There was a time when a man once looked at the night sky and wondered where do these stars come from, but slowly the way science and technology developed man was successful in landing on the Moon. Today our technology has made us humans s capable that we can research those far away galaxies, constellations, and asteroids, and whatnot, just while sitting on the earth. Many of those heart-throbbing discoveries by or scientists have amazed us a lot. News has again arrived to amaze you. Let’s have a look at it.
What are galaxies actually?
A galaxy is a massive array of hydrogen, dust, and billions of stars and their solar systems. By gravity, a galaxy is held together. In the center, our galaxy, the Milky Way, also has a supermassive black hole. Some scientists think that in the universe, there may be as many as one hundred billion galaxies. ( According to Website of NASA)
Telescope in Australia Founds 1 Million New Galaxies
Vast regions of the cosmos have been explored at record speed by a strong new telescope in Australia.

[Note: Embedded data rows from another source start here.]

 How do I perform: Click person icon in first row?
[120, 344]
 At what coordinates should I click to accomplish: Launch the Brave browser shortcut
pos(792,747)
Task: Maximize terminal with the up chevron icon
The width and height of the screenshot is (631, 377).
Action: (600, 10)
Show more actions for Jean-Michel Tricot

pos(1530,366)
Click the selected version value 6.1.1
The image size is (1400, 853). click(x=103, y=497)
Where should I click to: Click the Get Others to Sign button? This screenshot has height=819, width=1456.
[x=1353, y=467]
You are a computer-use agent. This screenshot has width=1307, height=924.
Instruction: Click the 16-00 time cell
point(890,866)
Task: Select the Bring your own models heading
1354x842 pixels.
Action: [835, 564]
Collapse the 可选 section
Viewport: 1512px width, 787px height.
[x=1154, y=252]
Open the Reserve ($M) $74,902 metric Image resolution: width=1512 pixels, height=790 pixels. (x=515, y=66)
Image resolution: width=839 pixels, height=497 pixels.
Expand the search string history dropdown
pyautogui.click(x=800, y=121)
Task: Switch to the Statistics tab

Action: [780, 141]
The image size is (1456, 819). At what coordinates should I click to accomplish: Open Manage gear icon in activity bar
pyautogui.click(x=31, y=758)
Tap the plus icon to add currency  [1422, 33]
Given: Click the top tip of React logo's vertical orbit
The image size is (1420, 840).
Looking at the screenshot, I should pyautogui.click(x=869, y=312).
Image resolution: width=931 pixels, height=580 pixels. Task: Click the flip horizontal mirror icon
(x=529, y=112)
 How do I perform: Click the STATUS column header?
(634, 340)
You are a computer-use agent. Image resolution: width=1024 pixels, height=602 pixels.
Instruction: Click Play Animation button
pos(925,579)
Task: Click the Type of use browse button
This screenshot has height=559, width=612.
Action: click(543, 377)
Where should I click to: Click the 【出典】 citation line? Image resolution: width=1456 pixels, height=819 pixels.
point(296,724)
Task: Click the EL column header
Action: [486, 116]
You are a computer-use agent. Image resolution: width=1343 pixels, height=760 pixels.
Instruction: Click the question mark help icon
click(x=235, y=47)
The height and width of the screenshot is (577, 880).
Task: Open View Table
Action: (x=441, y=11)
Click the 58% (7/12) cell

In just 300 hours, the Australian Square Kilometre Array Pathfinder was able to map about 3 million galaxies, 1 million of which had never been seen before. The Commonwealth Scientific and Industrial Research Organisation, or CSIRO, Australia’s national science agency, operates the Square Kilometre Array Pathfinder, 800 kilometers north of Perth.
Not only one dish or antenna is the telescope, but 36. They are three floors high and fiber-optic cable
connected, so they combine to act as one super telescope. The array is helping out scientists to explore black holes, the existence of gravity, and the origins of the first stars. Scientists aim to discover the mysteries of how the universe has evolved by cataloging millions of galaxies.
Will it help us to find out how have we evolved?
“If we can look at their figures, where they are in the sky, and how they interact with each other then we can learn how galaxies like ours can form, and how we have come to be here on this earth,” said Douglas Bock, director of astronomy and space science for CSIRO. And if we look at a galaxy far away, maybe twelve billion light-years away, we look back in time. So we are staring at the illumination that has been released from the whole galaxy when it was only a few billion years after our universe started.